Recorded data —

---

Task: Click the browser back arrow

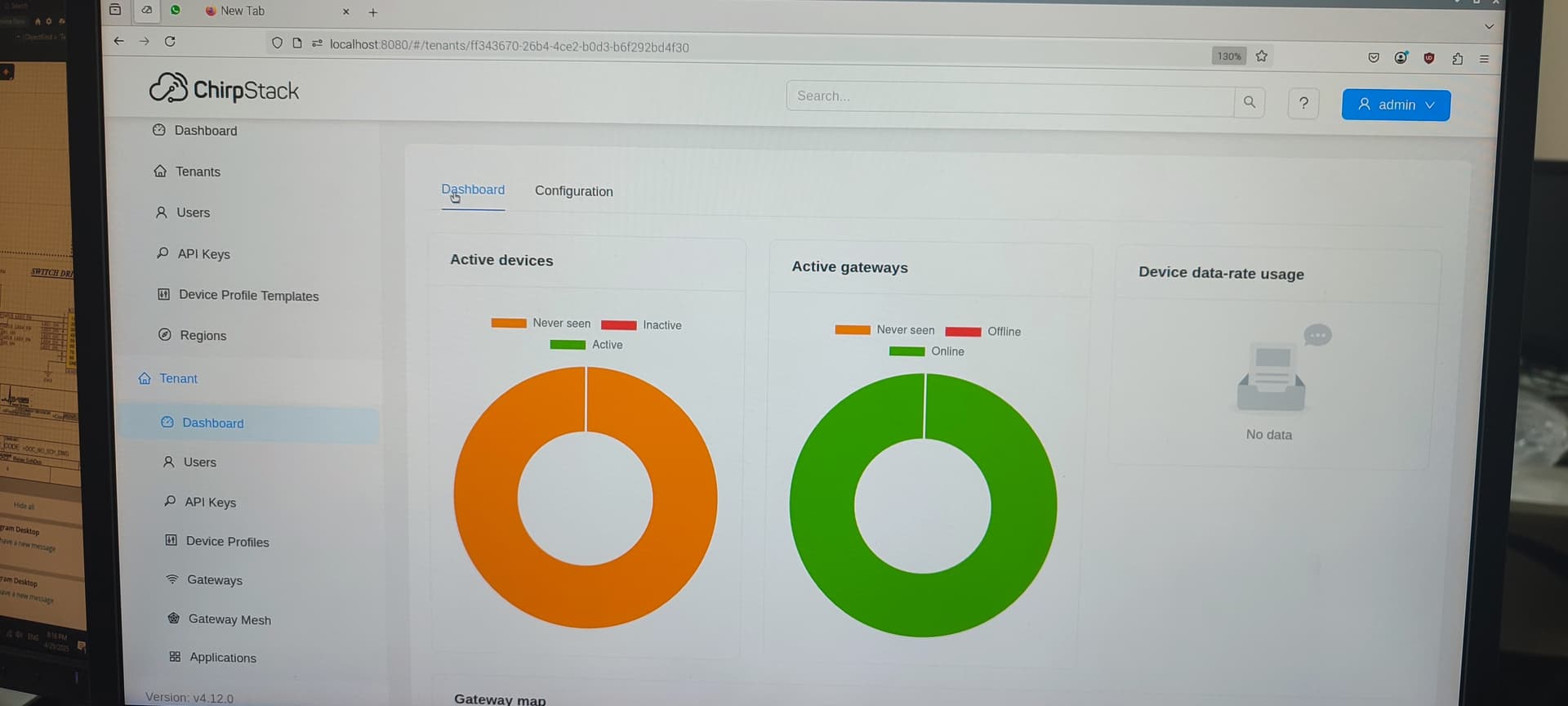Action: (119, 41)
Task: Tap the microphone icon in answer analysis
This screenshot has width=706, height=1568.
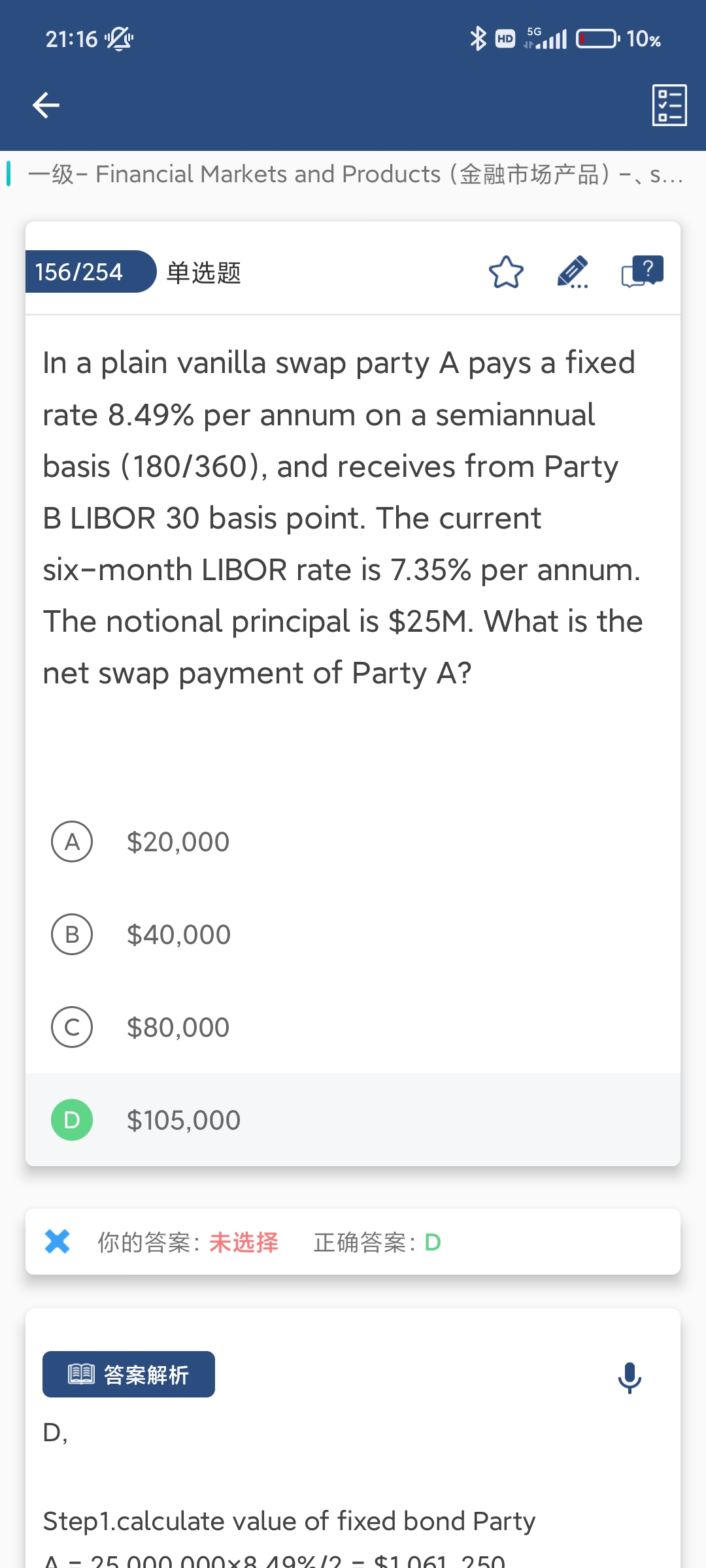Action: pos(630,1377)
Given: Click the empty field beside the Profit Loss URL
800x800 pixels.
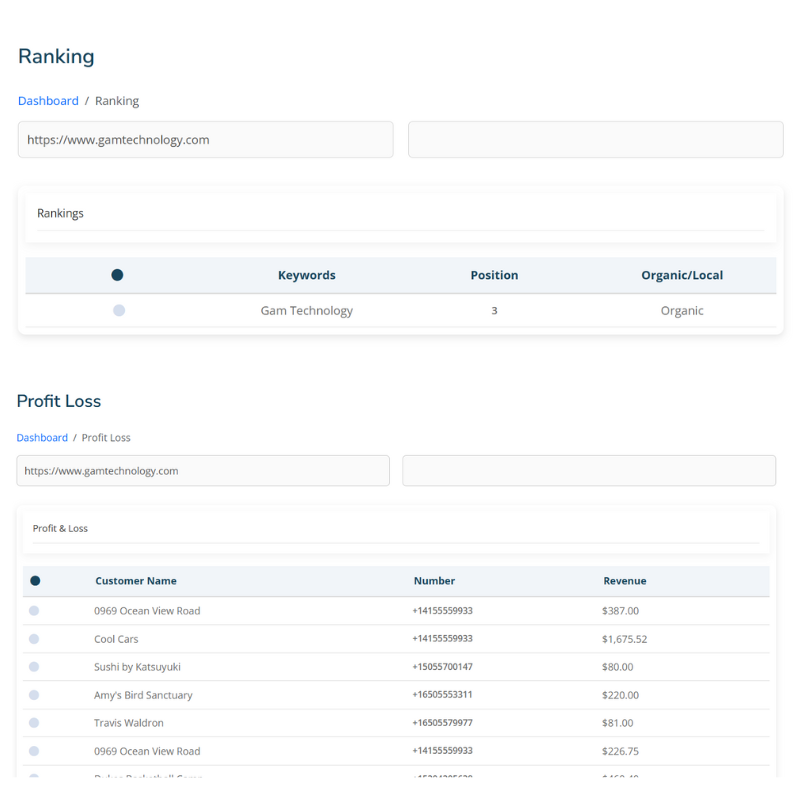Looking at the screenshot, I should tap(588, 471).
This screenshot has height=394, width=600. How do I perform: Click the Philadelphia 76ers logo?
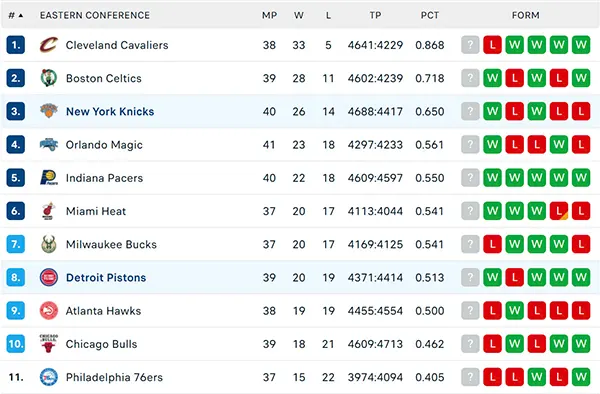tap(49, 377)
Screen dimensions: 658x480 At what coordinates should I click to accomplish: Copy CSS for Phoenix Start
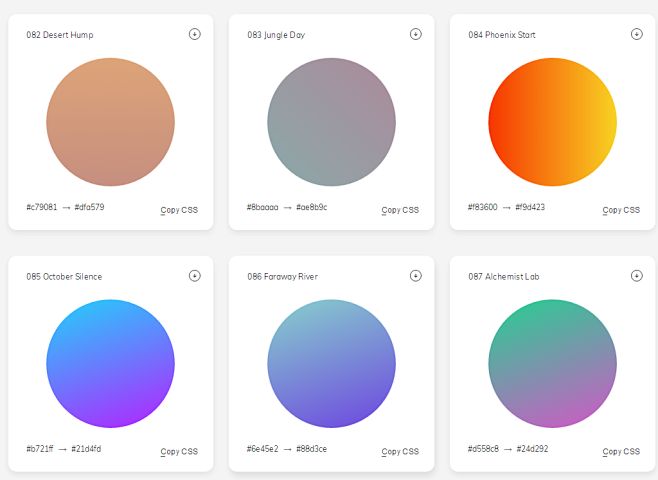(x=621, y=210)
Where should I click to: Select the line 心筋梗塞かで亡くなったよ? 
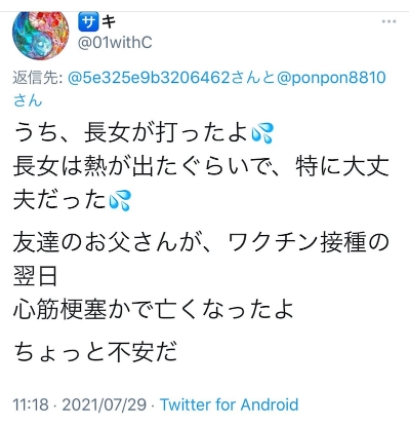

---

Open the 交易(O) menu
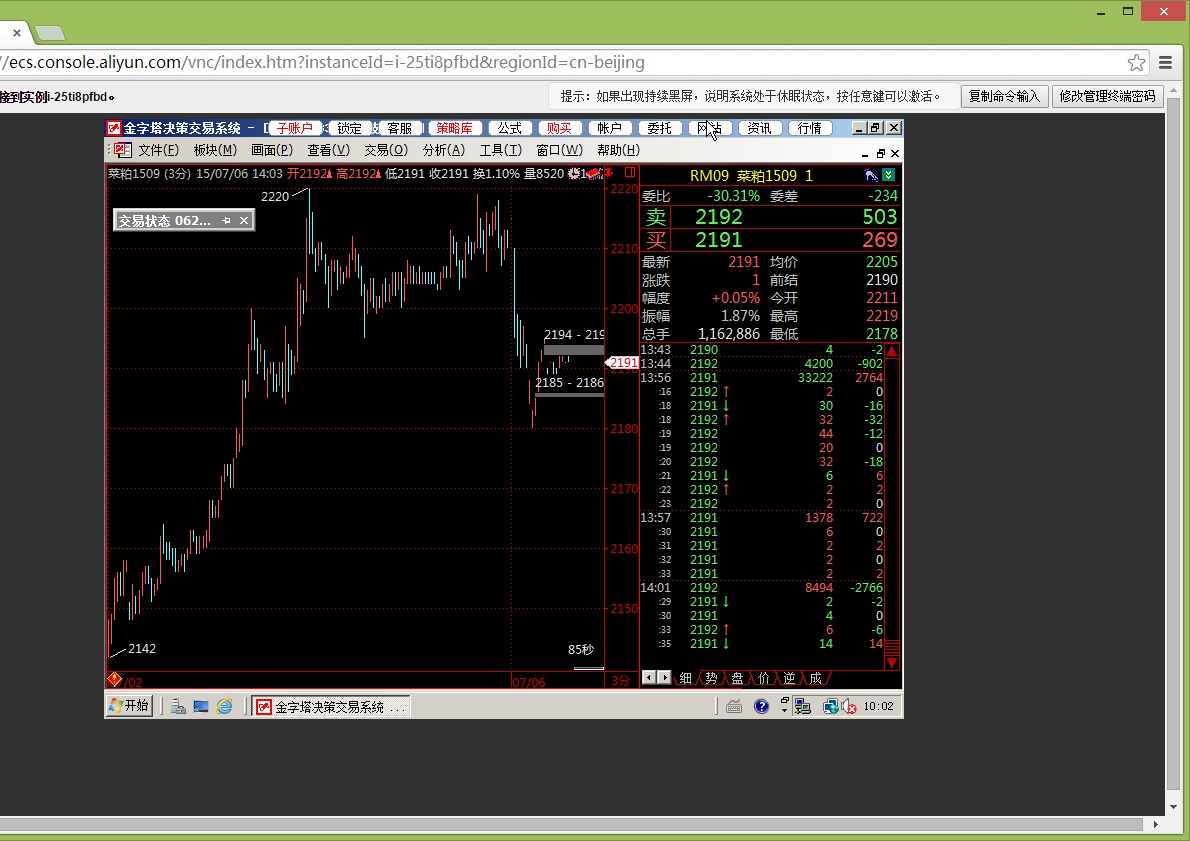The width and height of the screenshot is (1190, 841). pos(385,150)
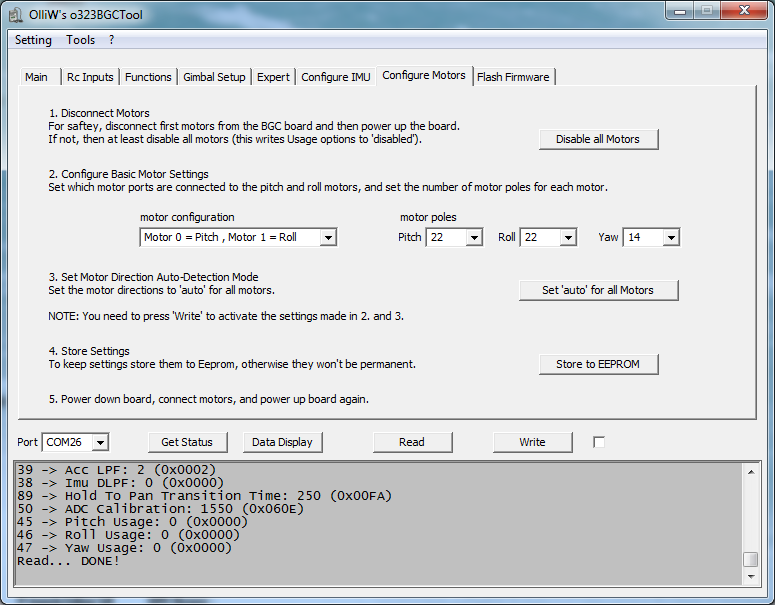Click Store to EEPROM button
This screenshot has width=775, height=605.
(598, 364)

---

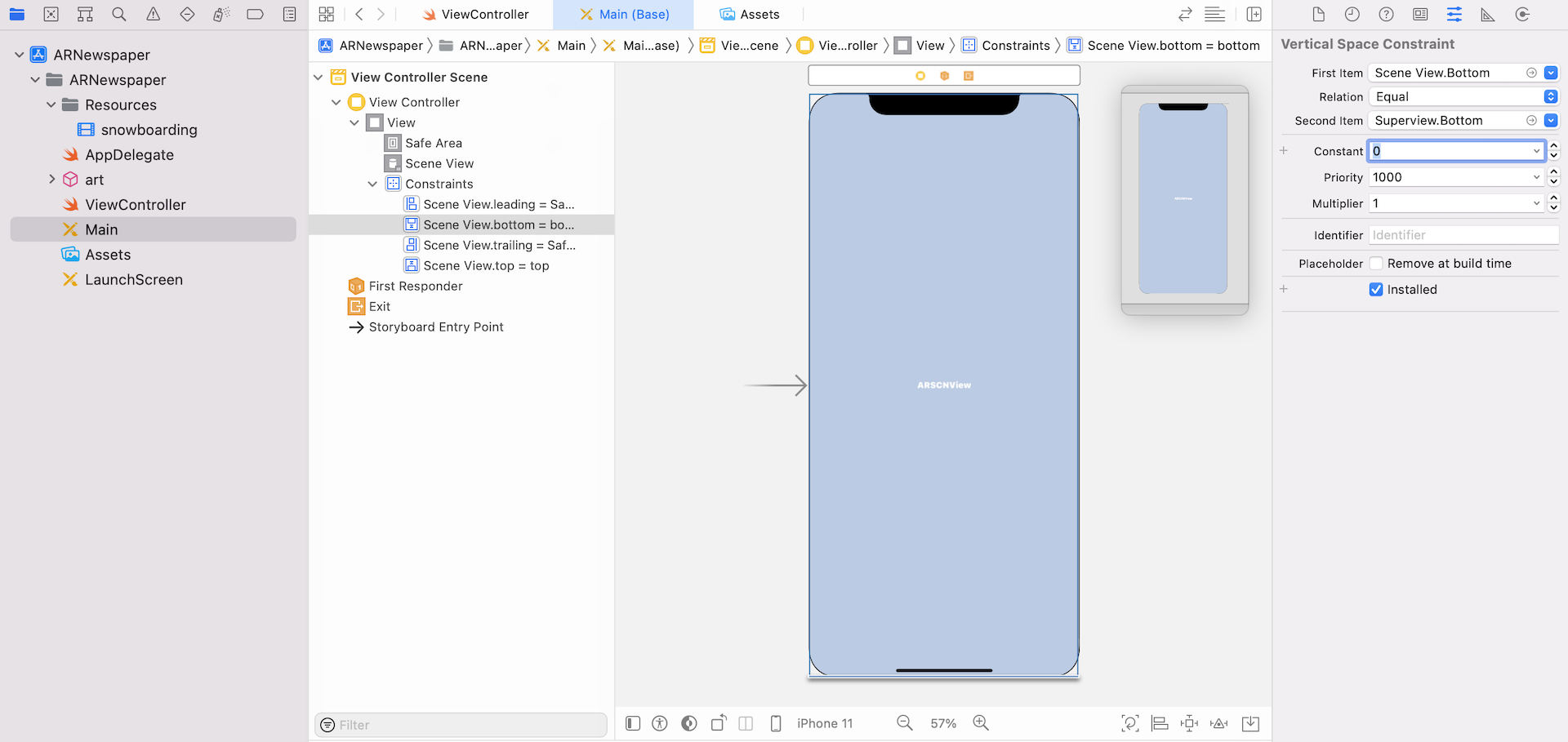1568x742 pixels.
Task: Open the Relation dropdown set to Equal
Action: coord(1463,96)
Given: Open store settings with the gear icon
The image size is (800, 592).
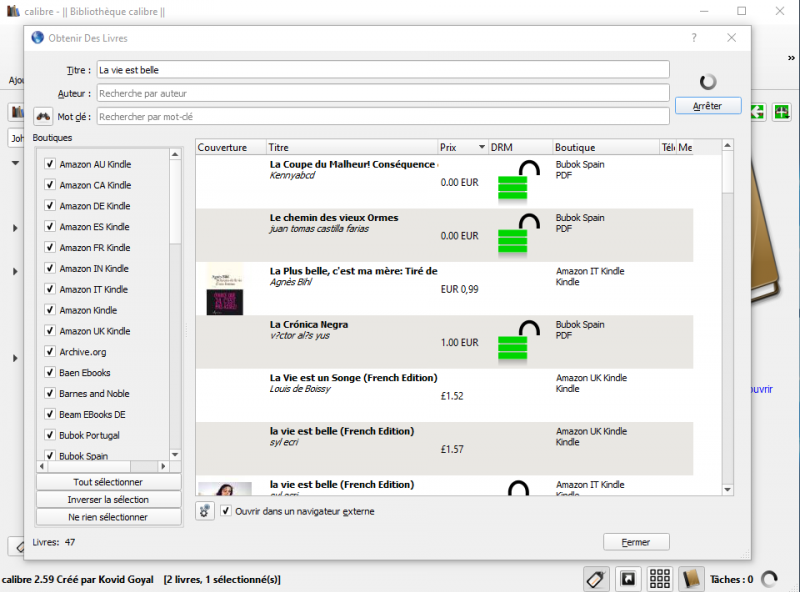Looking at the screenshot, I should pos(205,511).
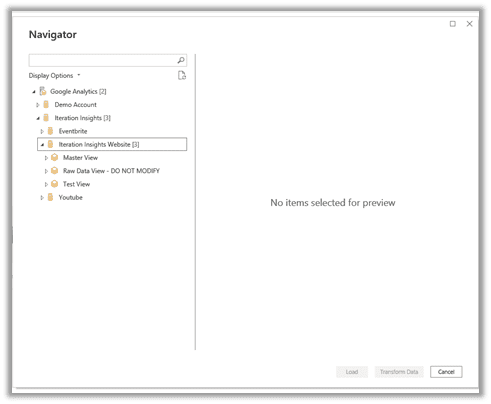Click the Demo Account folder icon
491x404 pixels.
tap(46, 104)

---

Task details — Every line of the entries that includes "Given" must be copied into the answer.

Written answer —
Given: Click the empty field beside the Profit Loss URL
Given: Open store settings with the gear icon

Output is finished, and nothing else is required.